■ Given problem ■
Please reproduce lines of the data below word for word, beginning at the line that contains "Click the round" and stopping after the line that contains "Tap the kitchen".

■ Screen grounding data ■
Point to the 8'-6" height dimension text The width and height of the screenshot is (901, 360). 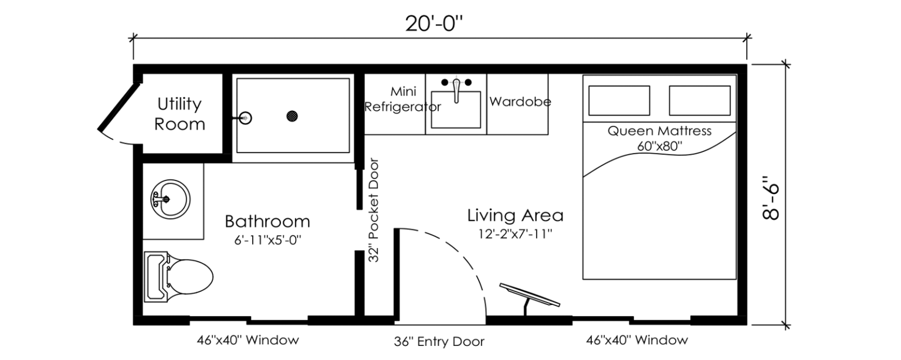(770, 198)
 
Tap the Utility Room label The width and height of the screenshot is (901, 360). (179, 114)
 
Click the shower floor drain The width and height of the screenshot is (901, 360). (292, 116)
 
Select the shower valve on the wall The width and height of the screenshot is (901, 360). (245, 118)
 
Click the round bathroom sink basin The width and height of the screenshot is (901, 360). (171, 199)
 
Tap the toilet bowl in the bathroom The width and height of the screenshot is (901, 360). (189, 277)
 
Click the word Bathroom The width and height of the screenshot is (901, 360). (267, 222)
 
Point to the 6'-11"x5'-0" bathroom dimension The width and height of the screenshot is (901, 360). (267, 240)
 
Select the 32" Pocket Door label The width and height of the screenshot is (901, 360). (374, 210)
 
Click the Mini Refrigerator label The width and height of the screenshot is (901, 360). (402, 99)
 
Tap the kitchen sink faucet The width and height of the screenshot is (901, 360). (456, 89)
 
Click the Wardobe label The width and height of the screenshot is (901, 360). (520, 101)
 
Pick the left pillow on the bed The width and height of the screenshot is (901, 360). (619, 101)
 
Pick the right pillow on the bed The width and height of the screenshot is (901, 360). (700, 101)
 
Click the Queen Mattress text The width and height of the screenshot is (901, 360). (659, 131)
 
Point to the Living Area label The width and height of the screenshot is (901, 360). (515, 216)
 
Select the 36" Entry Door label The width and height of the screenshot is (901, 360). (439, 342)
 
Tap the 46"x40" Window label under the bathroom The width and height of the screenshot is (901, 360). (248, 340)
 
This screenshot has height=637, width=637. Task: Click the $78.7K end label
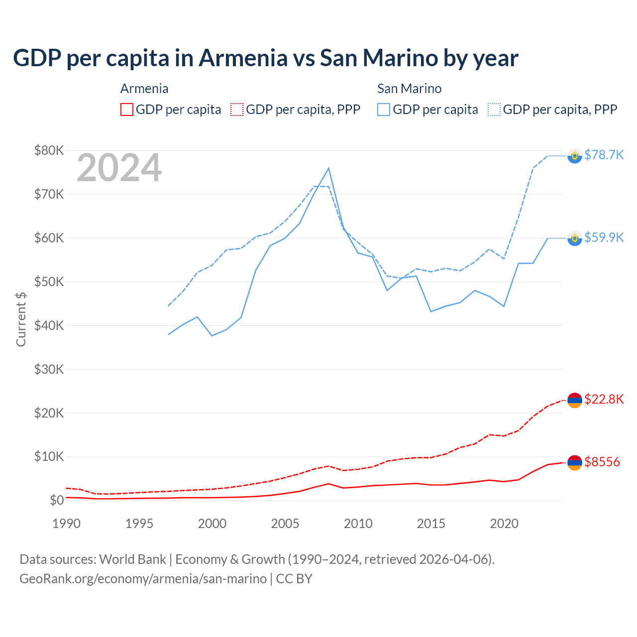tap(604, 155)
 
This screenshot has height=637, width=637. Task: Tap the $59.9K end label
tap(604, 237)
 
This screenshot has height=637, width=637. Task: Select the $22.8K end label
tap(604, 399)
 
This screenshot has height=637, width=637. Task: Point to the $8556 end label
tap(602, 462)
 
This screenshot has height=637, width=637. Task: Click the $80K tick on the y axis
tap(49, 150)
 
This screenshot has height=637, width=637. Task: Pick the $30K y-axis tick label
tap(49, 369)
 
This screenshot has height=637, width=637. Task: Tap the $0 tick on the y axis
tap(56, 500)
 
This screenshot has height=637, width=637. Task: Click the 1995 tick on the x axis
tap(139, 524)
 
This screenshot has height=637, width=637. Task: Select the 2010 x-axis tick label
tap(358, 524)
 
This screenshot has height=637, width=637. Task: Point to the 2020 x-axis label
tap(504, 524)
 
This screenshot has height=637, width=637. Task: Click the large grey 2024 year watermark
tap(119, 168)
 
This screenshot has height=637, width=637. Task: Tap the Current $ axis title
tap(20, 319)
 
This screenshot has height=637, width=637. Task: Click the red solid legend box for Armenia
tap(127, 109)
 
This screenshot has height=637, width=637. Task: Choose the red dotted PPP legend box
tap(237, 109)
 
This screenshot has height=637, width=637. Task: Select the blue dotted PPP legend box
tap(494, 109)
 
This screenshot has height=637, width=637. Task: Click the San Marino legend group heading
tap(409, 89)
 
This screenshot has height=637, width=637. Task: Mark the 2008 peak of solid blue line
tap(328, 168)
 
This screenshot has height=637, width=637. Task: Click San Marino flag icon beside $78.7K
tap(575, 156)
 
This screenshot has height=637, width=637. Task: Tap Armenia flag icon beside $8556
tap(575, 462)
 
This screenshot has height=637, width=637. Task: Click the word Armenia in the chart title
tap(243, 58)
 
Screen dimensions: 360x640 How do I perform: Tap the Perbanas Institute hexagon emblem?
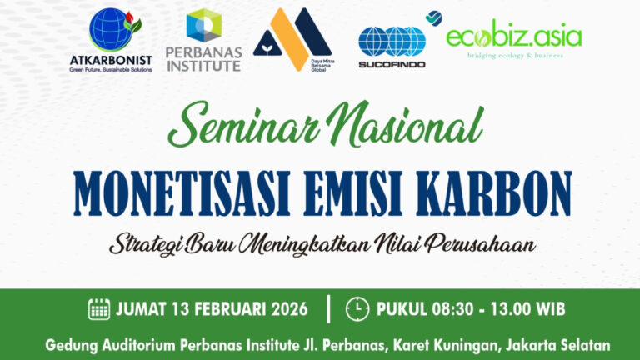[x=203, y=27]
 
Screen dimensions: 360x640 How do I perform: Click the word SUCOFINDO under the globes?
[x=392, y=64]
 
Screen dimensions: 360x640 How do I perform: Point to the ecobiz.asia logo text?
[x=513, y=37]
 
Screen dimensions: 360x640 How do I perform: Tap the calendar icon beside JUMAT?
[x=99, y=308]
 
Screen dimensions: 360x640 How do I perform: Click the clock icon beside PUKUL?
[x=357, y=308]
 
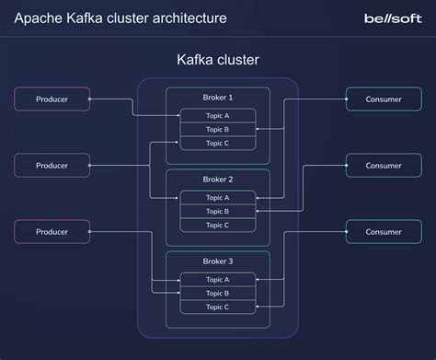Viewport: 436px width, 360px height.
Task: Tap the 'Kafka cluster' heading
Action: click(x=217, y=61)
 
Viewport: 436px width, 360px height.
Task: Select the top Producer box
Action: click(x=52, y=99)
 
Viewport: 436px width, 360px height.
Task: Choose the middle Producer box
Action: click(x=52, y=166)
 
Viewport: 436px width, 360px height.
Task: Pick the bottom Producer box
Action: click(x=52, y=231)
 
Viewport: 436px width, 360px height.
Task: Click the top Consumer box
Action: click(x=384, y=99)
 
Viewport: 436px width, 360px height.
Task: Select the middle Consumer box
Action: click(x=384, y=166)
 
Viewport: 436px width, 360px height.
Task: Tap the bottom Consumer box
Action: click(x=384, y=231)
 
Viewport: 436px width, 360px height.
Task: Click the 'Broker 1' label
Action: click(x=217, y=98)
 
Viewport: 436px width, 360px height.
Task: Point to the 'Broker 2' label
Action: click(x=217, y=180)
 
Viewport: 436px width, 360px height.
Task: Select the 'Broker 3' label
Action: click(x=217, y=261)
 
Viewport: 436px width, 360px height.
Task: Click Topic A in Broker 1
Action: click(x=217, y=116)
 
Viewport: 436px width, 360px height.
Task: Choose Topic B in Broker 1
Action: click(x=217, y=130)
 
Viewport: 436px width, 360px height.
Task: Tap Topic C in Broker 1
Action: click(x=217, y=144)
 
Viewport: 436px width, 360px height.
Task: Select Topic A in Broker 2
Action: click(x=217, y=198)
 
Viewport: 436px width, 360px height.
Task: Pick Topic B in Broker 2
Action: click(x=217, y=212)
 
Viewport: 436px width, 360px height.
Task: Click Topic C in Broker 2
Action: click(x=217, y=226)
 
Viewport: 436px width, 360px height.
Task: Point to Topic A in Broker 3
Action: click(x=217, y=280)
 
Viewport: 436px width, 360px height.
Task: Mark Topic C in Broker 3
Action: click(x=217, y=308)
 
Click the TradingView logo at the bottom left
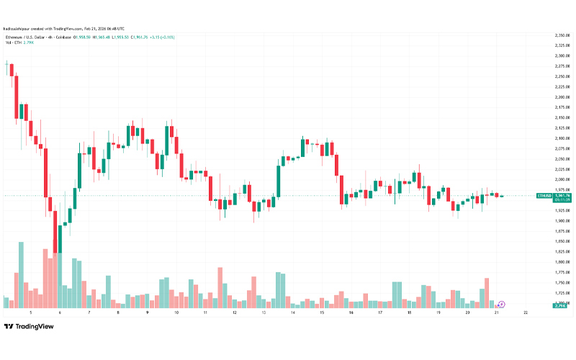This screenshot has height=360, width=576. tap(30, 326)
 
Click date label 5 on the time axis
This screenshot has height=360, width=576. tap(30, 312)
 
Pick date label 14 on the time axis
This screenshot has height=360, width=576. tap(293, 312)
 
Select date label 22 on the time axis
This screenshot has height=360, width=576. tap(526, 312)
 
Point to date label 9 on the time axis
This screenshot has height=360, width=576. tap(147, 312)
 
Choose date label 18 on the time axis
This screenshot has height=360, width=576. tap(409, 312)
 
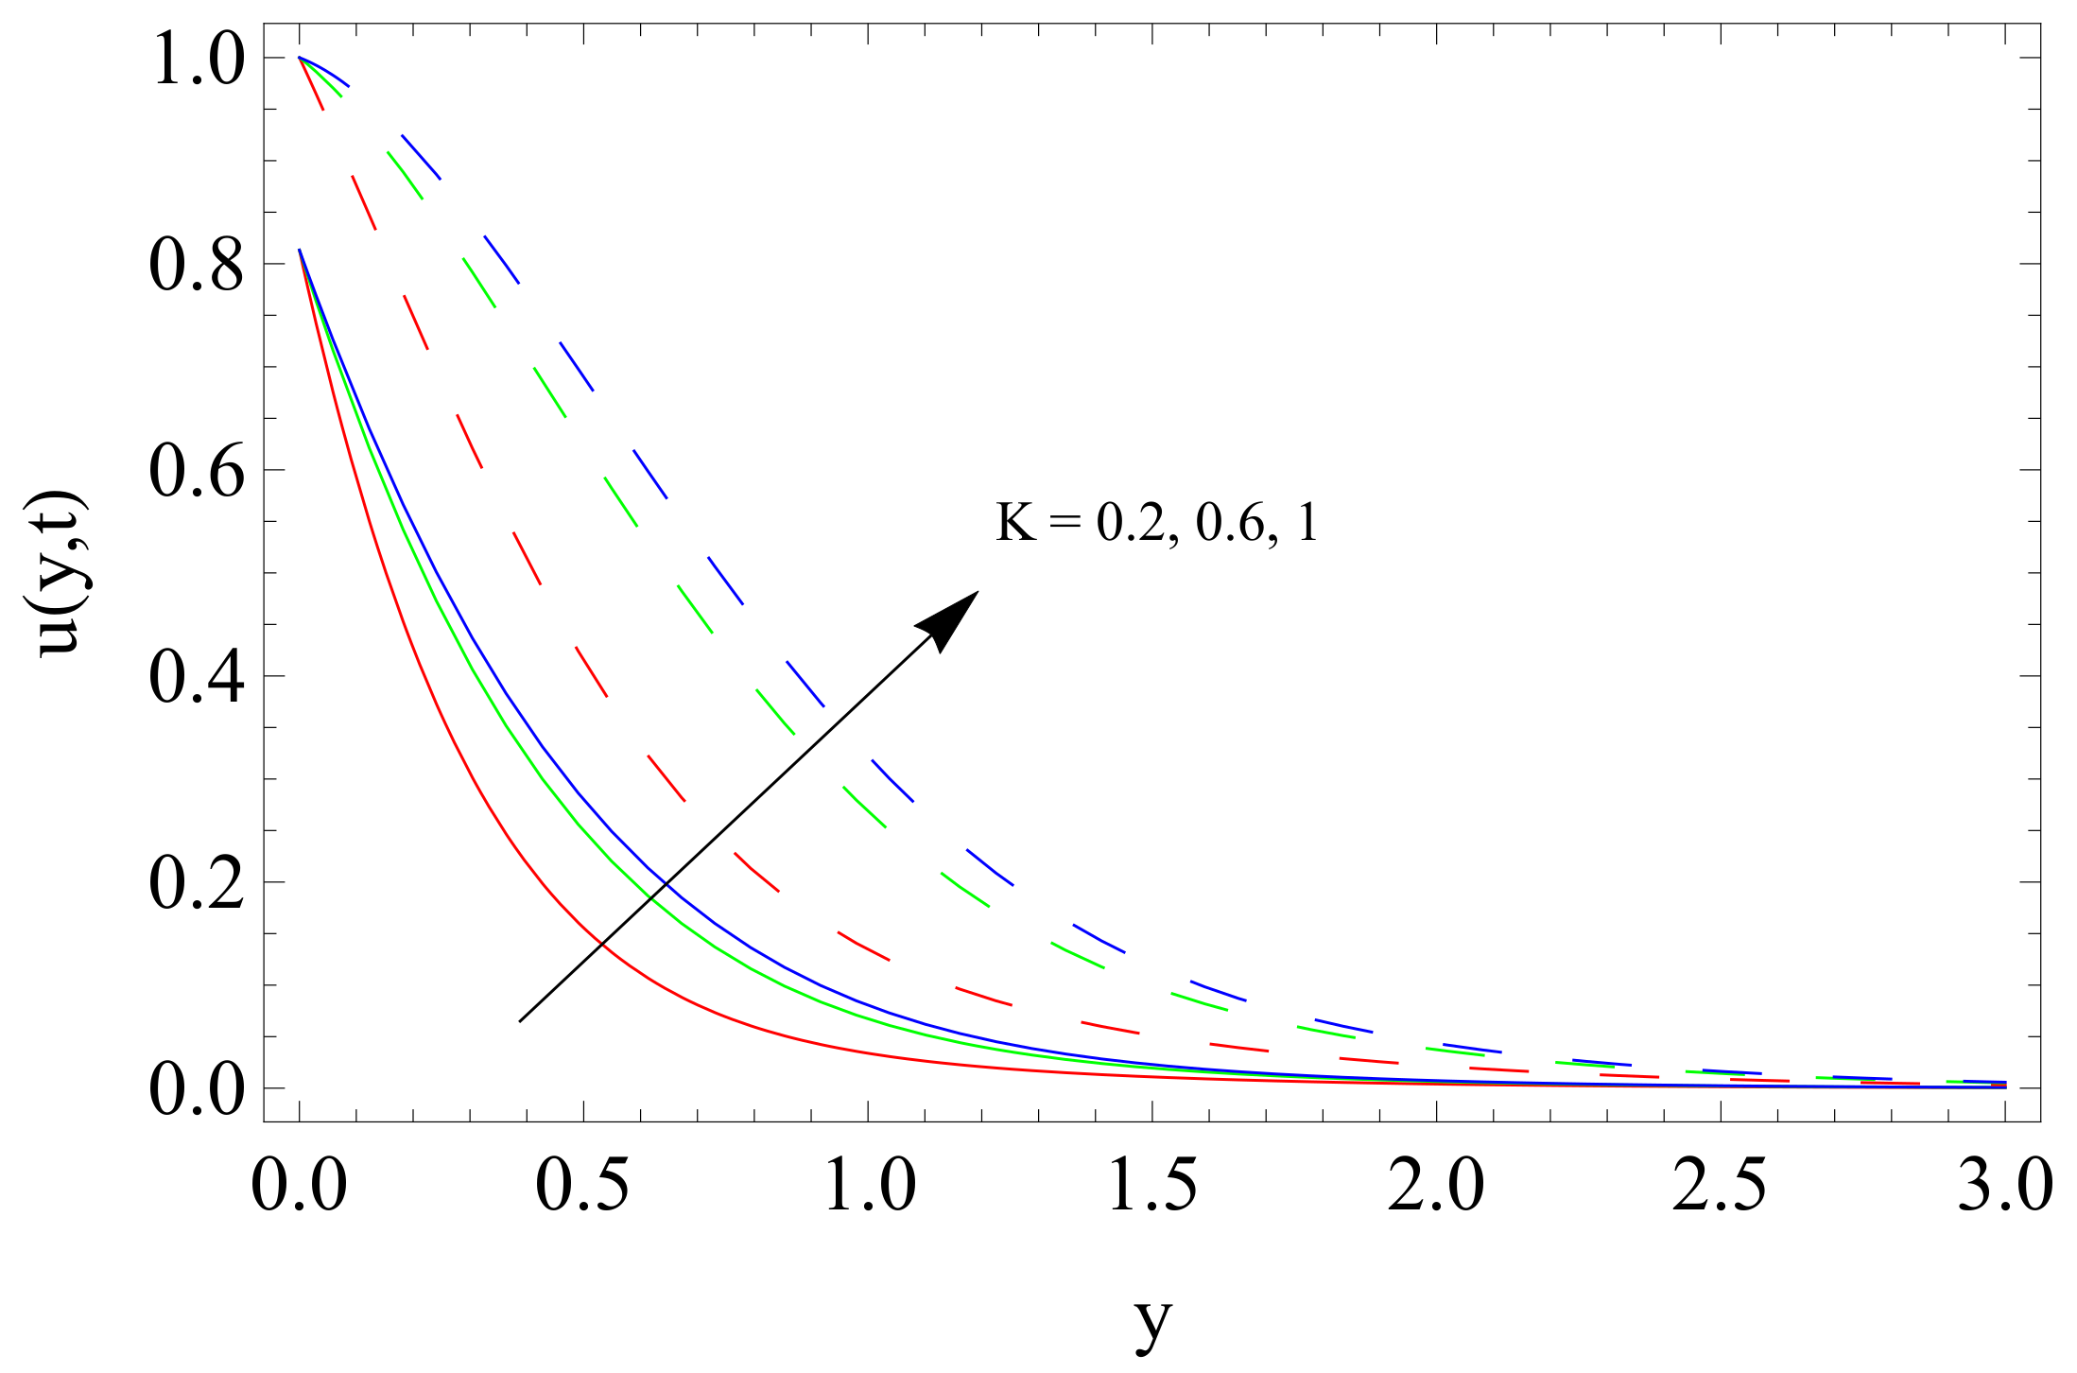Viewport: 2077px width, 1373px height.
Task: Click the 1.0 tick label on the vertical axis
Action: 197,59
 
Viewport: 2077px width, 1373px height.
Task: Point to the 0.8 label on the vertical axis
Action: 197,265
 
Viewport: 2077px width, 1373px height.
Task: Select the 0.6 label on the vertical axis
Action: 197,471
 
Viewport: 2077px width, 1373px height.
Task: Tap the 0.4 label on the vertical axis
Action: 197,677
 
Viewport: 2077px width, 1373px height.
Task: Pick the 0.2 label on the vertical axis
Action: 197,883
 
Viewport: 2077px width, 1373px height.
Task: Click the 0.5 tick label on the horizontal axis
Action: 582,1184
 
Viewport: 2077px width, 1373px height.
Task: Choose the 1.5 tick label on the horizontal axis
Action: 1151,1184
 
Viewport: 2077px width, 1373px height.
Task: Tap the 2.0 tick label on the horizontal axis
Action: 1436,1184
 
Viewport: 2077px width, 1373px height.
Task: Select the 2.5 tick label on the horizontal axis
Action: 1720,1184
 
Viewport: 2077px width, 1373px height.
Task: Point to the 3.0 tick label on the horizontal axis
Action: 2004,1184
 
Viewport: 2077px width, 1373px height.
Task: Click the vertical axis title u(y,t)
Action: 62,574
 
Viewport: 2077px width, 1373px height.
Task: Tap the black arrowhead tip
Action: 977,593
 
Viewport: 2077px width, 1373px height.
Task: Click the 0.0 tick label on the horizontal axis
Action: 299,1184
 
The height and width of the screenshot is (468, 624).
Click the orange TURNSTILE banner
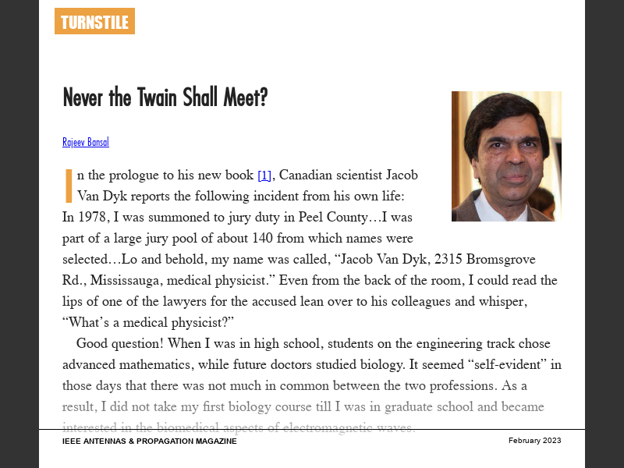pos(94,22)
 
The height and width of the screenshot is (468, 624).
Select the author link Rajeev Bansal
pos(86,142)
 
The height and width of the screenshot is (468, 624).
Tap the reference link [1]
pos(264,176)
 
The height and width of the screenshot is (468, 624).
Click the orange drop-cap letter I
pos(69,185)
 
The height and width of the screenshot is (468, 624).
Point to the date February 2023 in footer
pos(534,441)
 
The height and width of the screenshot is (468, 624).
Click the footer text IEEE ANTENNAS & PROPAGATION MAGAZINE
pos(149,441)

■ Result below ■
Click the round bathroom sink basin The width and height of the screenshot is (901, 360). (171, 199)
 
Tap the toilet bowl in the bathroom The width and height of the screenshot is (901, 360). (189, 277)
 
Click the word Bathroom The width and height of the screenshot is (901, 360). (267, 222)
 
Point to the 6'-11"x5'-0" bathroom dimension The width and height of the screenshot is (901, 360). (267, 240)
 
Select the 32" Pocket Door label The width and height of the screenshot is (901, 360). (374, 210)
 
Click the Mini Refrigerator label The width and height of the screenshot is (901, 360). (402, 99)
 
Tap the kitchen sink faucet The width and height of the screenshot is (901, 360). (456, 89)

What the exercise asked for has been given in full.